_Short exercise A_.
Could you write out the part of the records that opens with the line containing "Click the 2060" and runs through the end of the records, word for word and leaving out the pictures?

_Text provided_.
******

DDE_Server

Level 8
Attention Linux Users!

A vulnerability has been discovered in Sudo—one of the most important, powerful, and commonly used utilities that comes as a core command installed on almost every UNIX and Linux-based operating system.

The vulnerability in question is a sudo security policy bypass issue that could allow a malicious user or a program to execute arbitrary commands as root on a targeted Linux system even when the "sudoers configuration" explicitly disallows the root access.

Sudo, stands for "superuser do," is a system command that allows a user to run applications or commands with the privileges of a different user without switching environments—most often, for running commands as the root user.

By default on most Linux distributions, the ALL keyword in RunAs specification in /etc/sudoers file, as shown in the screenshot, allows all users in the admin or sudo groups to run any command as any valid user on the system.

However, since privilege separation is one of the fundamental security paradigms in Linux, administrators can configure a sudoers file to define which users can run what commands as to which users.

So, even if a user has been restricted to run a specific, or any, command as root, the vulnerability could allow the user to bypass this security policy and take complete control over the system.

"This can be used by a user with sufficient sudo privileges to run commands as root even if the Runas specification explicitly disallows root access as long as the ALL keyword is listed first in the Runas specification," the Sudo developers say.

******

_Data in this exercise_.
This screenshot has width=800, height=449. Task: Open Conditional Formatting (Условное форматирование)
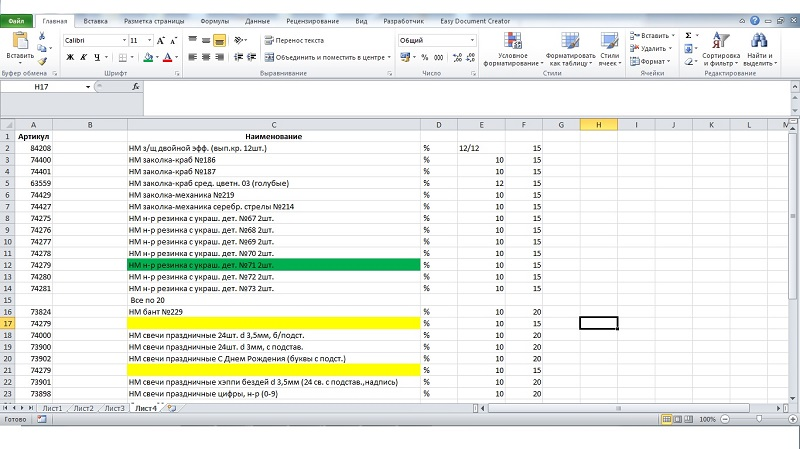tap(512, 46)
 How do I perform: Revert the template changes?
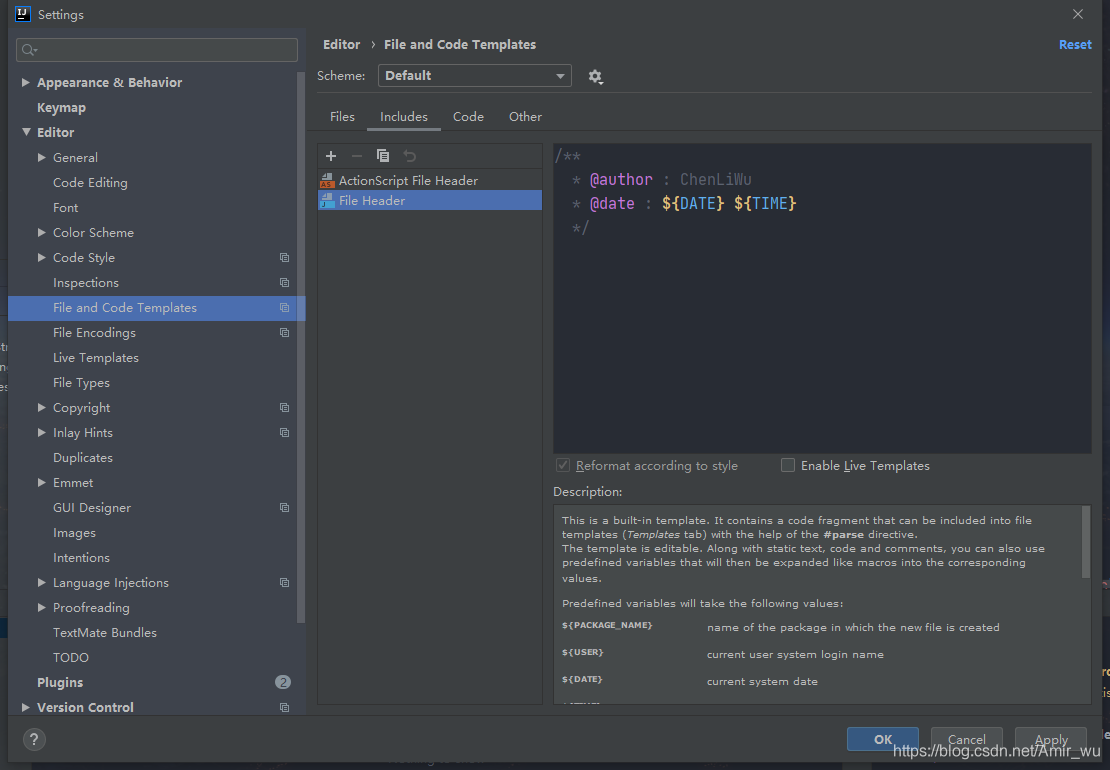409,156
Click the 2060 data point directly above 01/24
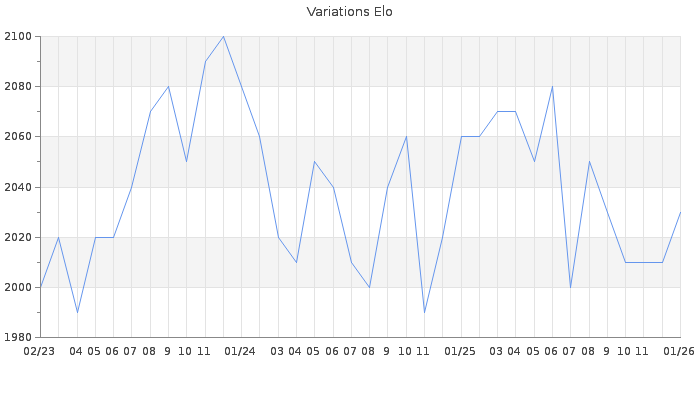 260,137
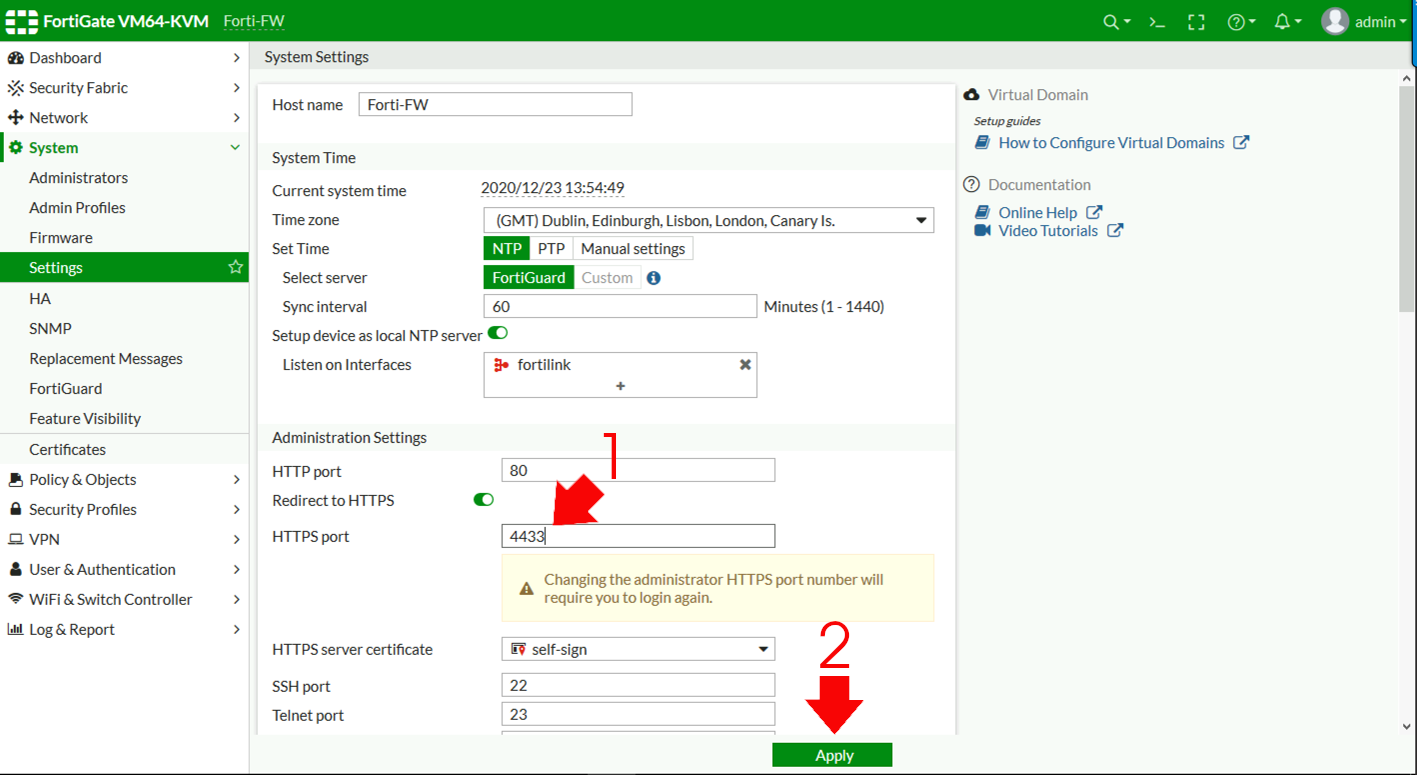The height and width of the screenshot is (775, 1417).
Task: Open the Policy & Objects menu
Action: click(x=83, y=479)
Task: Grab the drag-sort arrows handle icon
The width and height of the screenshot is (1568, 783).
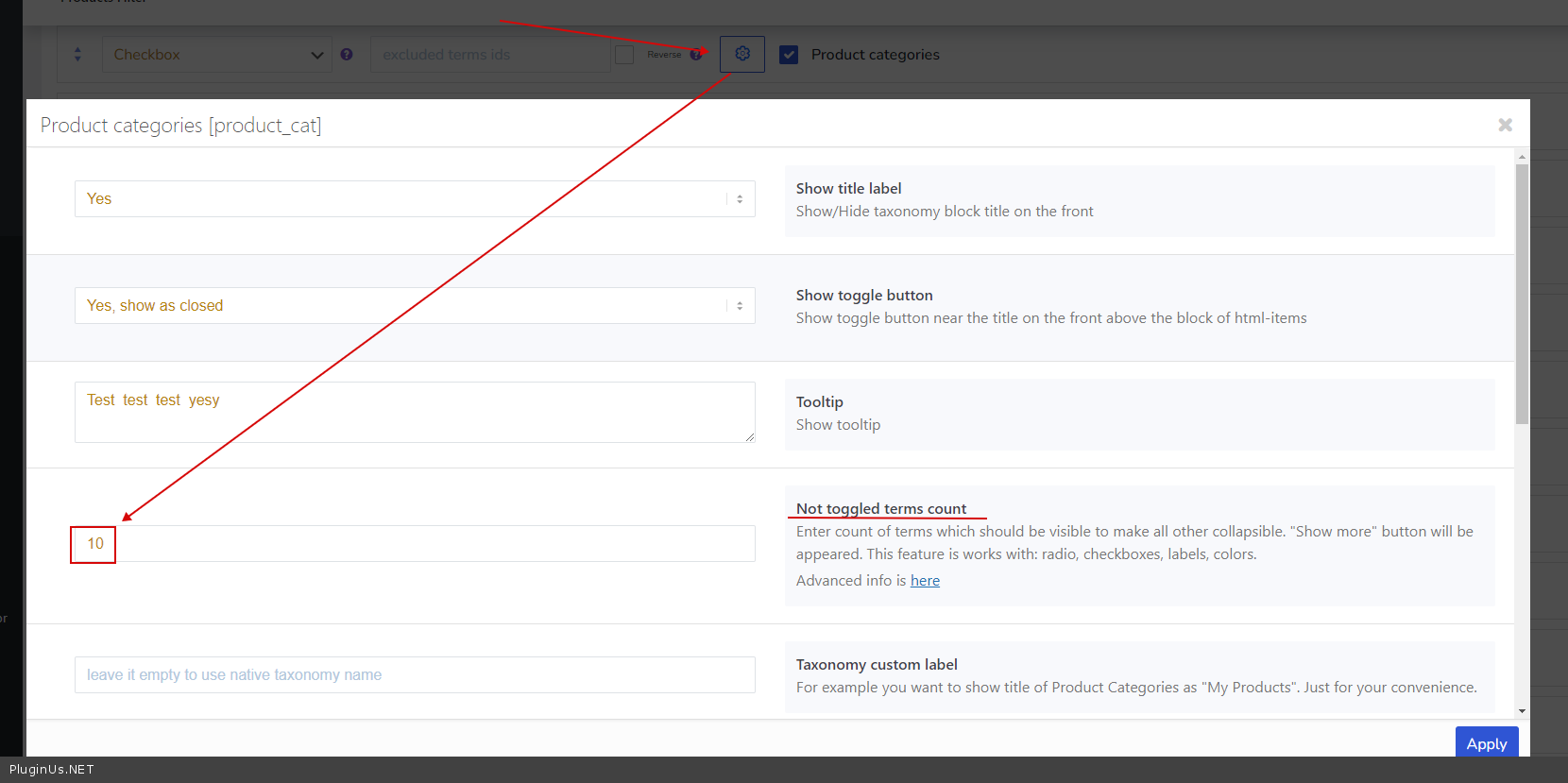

******

_Short exercise B_.
Can you extend the passage on the Sudo security policy bypass from where it stops?

_Written response A_.
Click the 2060 data point directly above 01/24
 260,137
The height and width of the screenshot is (775, 1417).
Task: Open the Policy & Objects menu
Action: click(x=83, y=479)
Task: Grab the drag-sort arrows handle icon
The width and height of the screenshot is (1568, 783).

_Written response B_.
How to Exploit this Bug? Just Sudo User ID -1 or 4294967295

The vulnerability, tracked as CVE-2019-14287 and discovered by Joe Vennix of Apple Information Security, is more concerning because the sudo utility has been designed to let users use their own login password to execute commands as a different user without requiring their password.

What's more interesting is that this flaw can be exploited by an attacker to run commands as root just by specifying the user ID "-1" or "4294967295."

That's because the function which converts user id into its username incorrectly treats -1, or its unsigned equivalent 4294967295, as 0, which is always the user ID of root user.

"Additionally, because the user ID specified via the -u option does not exist in the password database, no PAM session modules will be run."

The vulnerability affects all Sudo versions prior to the latest released version 1.8.28, which has been released today, a few hours ago and would soon be rolled out as an update by various Linux distributions to their users.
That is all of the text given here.